╭─ SUPPLIED RECORDS
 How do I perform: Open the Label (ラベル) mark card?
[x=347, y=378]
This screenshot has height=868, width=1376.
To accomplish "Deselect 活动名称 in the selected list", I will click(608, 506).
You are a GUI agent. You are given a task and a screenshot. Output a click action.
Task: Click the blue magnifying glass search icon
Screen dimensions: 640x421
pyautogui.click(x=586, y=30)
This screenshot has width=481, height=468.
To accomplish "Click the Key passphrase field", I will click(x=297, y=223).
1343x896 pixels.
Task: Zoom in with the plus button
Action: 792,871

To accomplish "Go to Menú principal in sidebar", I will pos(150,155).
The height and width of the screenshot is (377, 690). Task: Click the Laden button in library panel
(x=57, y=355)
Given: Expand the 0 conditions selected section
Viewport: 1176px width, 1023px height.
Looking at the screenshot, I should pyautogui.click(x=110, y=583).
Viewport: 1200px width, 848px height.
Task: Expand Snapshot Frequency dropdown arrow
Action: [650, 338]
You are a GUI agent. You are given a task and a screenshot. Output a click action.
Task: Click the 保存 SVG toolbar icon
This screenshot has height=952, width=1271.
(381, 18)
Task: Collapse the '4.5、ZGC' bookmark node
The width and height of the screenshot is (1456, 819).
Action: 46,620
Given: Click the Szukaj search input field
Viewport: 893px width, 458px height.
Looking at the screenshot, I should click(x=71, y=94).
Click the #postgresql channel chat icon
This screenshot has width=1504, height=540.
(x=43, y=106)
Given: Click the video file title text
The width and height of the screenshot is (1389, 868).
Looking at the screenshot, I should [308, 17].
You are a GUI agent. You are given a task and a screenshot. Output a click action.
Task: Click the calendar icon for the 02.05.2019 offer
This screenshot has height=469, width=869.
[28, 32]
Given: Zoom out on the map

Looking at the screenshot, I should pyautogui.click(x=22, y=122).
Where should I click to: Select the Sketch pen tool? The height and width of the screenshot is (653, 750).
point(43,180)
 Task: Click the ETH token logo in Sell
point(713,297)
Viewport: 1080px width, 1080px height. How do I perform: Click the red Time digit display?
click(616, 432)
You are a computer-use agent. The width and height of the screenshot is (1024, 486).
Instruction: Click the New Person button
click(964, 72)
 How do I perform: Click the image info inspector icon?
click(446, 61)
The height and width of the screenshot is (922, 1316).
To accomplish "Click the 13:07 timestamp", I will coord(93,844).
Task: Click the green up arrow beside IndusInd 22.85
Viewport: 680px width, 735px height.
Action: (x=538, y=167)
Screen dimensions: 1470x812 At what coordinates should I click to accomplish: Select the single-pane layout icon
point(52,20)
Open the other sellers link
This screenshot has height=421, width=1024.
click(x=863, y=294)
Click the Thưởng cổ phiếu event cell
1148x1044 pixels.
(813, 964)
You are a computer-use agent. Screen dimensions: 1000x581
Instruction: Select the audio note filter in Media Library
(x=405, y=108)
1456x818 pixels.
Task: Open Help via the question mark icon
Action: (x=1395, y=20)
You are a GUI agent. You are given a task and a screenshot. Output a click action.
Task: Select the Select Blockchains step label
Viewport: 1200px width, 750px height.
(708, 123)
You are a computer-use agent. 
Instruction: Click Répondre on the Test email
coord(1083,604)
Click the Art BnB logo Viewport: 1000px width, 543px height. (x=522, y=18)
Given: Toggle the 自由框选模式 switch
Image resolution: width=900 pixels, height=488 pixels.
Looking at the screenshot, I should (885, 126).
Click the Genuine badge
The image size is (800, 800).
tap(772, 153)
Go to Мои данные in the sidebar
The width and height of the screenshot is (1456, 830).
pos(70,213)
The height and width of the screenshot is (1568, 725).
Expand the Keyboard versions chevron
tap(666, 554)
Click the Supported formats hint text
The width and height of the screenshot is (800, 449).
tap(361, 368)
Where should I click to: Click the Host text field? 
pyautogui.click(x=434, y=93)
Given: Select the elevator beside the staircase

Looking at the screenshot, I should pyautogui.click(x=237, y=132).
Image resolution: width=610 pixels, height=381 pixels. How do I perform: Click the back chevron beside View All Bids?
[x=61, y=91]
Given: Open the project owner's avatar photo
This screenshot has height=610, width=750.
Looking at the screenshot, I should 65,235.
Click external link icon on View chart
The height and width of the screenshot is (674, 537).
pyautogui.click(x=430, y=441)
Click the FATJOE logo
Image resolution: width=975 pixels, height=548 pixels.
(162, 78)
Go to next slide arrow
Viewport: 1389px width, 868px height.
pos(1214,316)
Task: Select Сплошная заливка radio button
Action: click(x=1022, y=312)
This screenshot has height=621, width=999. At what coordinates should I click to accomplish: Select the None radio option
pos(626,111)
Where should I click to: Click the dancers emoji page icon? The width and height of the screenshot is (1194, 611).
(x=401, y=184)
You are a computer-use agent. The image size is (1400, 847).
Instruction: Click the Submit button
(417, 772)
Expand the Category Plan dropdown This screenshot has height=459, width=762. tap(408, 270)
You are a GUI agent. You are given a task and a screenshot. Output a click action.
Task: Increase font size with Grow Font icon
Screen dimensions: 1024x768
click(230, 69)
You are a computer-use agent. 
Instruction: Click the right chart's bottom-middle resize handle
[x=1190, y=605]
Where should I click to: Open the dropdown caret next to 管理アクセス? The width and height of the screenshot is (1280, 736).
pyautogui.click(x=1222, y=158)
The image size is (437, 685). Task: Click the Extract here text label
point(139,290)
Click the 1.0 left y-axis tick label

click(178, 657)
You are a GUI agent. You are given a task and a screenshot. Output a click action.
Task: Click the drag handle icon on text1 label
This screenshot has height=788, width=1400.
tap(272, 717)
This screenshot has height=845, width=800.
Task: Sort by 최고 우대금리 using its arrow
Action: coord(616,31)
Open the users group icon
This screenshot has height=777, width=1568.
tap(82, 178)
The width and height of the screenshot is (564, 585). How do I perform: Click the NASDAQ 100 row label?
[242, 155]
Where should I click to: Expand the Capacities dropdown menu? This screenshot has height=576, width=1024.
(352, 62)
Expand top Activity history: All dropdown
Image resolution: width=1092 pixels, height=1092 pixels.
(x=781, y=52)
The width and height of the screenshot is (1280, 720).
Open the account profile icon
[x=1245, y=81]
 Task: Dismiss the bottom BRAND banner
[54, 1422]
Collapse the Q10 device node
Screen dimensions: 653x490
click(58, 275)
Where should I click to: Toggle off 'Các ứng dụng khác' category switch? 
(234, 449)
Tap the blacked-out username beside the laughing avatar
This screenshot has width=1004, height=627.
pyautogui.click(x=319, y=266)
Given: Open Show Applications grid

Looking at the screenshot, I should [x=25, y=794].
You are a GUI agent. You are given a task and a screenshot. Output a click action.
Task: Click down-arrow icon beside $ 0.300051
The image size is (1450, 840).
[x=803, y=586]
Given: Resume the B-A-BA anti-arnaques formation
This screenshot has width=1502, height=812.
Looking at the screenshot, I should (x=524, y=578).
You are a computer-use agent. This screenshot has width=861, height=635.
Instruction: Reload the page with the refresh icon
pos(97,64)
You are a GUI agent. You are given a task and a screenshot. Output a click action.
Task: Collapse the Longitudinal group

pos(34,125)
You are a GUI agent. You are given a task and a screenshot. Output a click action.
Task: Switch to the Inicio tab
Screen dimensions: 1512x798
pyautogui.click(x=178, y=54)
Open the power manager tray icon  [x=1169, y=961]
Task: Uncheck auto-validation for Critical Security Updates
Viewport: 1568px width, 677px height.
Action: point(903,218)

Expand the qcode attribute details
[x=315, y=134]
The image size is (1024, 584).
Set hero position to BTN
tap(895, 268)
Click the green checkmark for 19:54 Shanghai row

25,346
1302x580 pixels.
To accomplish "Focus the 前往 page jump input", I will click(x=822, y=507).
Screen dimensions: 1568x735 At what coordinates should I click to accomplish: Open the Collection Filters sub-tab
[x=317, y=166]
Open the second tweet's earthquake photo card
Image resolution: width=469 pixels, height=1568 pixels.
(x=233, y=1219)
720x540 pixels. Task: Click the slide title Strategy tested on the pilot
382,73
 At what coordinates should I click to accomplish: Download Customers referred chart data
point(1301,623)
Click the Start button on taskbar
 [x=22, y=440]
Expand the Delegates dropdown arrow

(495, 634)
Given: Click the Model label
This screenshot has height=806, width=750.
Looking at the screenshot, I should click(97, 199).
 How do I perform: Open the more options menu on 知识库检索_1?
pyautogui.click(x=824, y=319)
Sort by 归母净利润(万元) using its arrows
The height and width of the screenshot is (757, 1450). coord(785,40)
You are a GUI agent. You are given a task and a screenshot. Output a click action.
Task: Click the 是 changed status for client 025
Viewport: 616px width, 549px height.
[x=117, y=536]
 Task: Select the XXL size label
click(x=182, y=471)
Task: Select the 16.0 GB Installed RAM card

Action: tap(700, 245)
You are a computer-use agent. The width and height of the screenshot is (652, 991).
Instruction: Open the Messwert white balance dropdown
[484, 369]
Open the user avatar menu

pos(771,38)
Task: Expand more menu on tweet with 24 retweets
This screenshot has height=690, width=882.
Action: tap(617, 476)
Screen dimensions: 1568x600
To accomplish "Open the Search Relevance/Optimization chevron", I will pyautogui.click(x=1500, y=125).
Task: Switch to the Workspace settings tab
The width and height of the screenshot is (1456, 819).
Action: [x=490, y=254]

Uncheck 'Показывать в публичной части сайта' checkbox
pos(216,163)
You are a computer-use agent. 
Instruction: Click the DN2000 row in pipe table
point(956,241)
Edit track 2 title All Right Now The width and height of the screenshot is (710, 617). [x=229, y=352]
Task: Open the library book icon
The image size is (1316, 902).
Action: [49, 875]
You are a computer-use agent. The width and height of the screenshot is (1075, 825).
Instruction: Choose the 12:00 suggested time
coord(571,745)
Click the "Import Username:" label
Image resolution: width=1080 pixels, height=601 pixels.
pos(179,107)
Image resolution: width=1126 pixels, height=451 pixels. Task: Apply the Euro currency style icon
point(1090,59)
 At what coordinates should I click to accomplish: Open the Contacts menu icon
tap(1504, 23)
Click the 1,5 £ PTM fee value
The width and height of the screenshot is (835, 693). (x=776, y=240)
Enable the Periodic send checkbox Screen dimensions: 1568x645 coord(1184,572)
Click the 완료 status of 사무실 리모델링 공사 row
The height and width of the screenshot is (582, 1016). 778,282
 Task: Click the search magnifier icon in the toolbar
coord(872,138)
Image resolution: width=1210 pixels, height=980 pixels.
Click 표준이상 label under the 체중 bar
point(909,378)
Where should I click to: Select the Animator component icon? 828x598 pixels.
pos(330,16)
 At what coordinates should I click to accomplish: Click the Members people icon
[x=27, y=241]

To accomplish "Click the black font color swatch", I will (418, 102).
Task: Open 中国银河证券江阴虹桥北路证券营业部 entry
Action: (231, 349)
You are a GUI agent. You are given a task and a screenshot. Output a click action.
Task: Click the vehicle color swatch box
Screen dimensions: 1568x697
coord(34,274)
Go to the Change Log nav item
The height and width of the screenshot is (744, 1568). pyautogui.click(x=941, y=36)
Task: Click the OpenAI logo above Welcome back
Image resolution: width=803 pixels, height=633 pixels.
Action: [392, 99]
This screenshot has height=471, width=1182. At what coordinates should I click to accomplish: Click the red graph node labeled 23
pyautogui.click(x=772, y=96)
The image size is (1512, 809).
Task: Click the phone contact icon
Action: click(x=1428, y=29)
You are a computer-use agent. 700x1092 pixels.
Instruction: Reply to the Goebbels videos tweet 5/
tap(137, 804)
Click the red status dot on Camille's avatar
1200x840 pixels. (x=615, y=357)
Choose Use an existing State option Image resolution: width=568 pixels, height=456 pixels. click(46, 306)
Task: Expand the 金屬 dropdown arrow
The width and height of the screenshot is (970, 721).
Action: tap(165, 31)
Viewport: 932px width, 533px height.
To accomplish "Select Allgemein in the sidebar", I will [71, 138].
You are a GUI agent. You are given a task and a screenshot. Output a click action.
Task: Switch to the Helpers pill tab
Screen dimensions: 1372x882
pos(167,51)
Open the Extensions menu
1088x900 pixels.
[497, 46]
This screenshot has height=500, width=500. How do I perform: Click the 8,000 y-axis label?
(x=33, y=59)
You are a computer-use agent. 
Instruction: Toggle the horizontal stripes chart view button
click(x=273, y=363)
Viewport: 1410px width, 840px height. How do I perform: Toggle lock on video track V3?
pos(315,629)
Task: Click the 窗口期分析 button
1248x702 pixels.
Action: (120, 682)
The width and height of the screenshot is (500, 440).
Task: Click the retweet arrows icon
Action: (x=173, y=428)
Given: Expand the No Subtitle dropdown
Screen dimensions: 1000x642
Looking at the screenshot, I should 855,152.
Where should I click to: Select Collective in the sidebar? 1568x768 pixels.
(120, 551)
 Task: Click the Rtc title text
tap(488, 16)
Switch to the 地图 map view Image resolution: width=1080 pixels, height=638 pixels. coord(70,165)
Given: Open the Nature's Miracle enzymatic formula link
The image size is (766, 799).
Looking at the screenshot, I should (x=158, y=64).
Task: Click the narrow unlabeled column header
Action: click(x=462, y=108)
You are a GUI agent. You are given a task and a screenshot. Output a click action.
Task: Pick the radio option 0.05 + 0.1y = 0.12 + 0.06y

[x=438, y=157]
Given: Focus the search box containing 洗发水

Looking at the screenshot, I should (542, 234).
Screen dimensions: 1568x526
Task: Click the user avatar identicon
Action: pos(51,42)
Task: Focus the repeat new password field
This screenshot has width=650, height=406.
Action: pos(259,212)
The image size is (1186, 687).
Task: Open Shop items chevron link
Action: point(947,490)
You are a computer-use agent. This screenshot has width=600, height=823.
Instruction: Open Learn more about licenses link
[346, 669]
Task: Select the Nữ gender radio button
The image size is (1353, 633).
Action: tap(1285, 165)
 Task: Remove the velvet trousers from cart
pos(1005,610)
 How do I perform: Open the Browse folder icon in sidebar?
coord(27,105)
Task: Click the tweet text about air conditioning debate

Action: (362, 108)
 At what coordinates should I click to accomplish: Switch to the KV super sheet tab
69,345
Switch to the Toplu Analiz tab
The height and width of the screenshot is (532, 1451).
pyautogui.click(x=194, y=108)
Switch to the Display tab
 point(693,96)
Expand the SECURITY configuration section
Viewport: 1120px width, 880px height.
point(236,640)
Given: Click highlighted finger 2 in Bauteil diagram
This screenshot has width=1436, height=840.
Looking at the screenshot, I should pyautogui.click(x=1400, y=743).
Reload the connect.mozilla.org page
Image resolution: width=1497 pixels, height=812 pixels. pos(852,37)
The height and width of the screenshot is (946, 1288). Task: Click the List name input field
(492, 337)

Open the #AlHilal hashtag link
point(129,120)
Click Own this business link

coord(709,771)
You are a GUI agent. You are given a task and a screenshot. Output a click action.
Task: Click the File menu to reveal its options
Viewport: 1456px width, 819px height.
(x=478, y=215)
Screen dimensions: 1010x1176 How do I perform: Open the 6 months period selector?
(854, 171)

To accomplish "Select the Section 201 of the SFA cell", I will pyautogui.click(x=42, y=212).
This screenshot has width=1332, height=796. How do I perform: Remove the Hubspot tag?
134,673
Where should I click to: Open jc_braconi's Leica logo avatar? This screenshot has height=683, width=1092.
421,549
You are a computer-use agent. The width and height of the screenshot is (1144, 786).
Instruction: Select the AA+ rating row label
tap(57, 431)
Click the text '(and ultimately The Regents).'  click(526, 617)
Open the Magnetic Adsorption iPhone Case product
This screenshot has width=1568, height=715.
╰─
DIRECTIVE ▸ Rewrite everything from the first entry down to the line containing "click(616, 432)", swapping each "GUI agent" for "desktop agent" and leaving the rest unchanged.

RIGHT ANSWER ▸
 How do I perform: Open the Label (ラベル) mark card?
[x=347, y=378]
This screenshot has height=868, width=1376.
To accomplish "Deselect 活动名称 in the selected list", I will click(608, 506).
You are a desktop agent. You are given a task and a screenshot. Output a click action.
Task: Click the blue magnifying glass search icon
Screen dimensions: 640x421
pyautogui.click(x=586, y=30)
This screenshot has width=481, height=468.
To accomplish "Click the Key passphrase field", I will click(x=297, y=223).
1343x896 pixels.
Task: Zoom in with the plus button
Action: 792,871

To accomplish "Go to Menú principal in sidebar", I will pos(150,155).
The height and width of the screenshot is (377, 690). Task: Click the Laden button in library panel
(x=57, y=355)
Given: Expand the 0 conditions selected section
Viewport: 1176px width, 1023px height.
Looking at the screenshot, I should pyautogui.click(x=110, y=583).
Viewport: 1200px width, 848px height.
Task: Expand Snapshot Frequency dropdown arrow
Action: [650, 338]
You are a desktop agent. You are given a task and a screenshot. Output a click action.
Task: Click the 保存 SVG toolbar icon
This screenshot has height=952, width=1271.
(381, 18)
Task: Collapse the '4.5、ZGC' bookmark node
The width and height of the screenshot is (1456, 819).
Action: 46,620
Given: Click the Szukaj search input field
Viewport: 893px width, 458px height.
Looking at the screenshot, I should click(x=71, y=94).
Click the #postgresql channel chat icon
This screenshot has width=1504, height=540.
(x=43, y=106)
Given: Click the video file title text
The width and height of the screenshot is (1389, 868).
Looking at the screenshot, I should [308, 17].
You are a desktop agent. You are given a task and a screenshot. Output a click action.
Task: Click the calendar icon for the 02.05.2019 offer
This screenshot has height=469, width=869.
[28, 32]
Given: Zoom out on the map

Looking at the screenshot, I should pyautogui.click(x=22, y=122).
Where should I click to: Select the Sketch pen tool? The height and width of the screenshot is (653, 750).
point(43,180)
 Task: Click the ETH token logo in Sell
point(713,297)
Viewport: 1080px width, 1080px height. How do I perform: Click the red Time digit display?
click(616, 432)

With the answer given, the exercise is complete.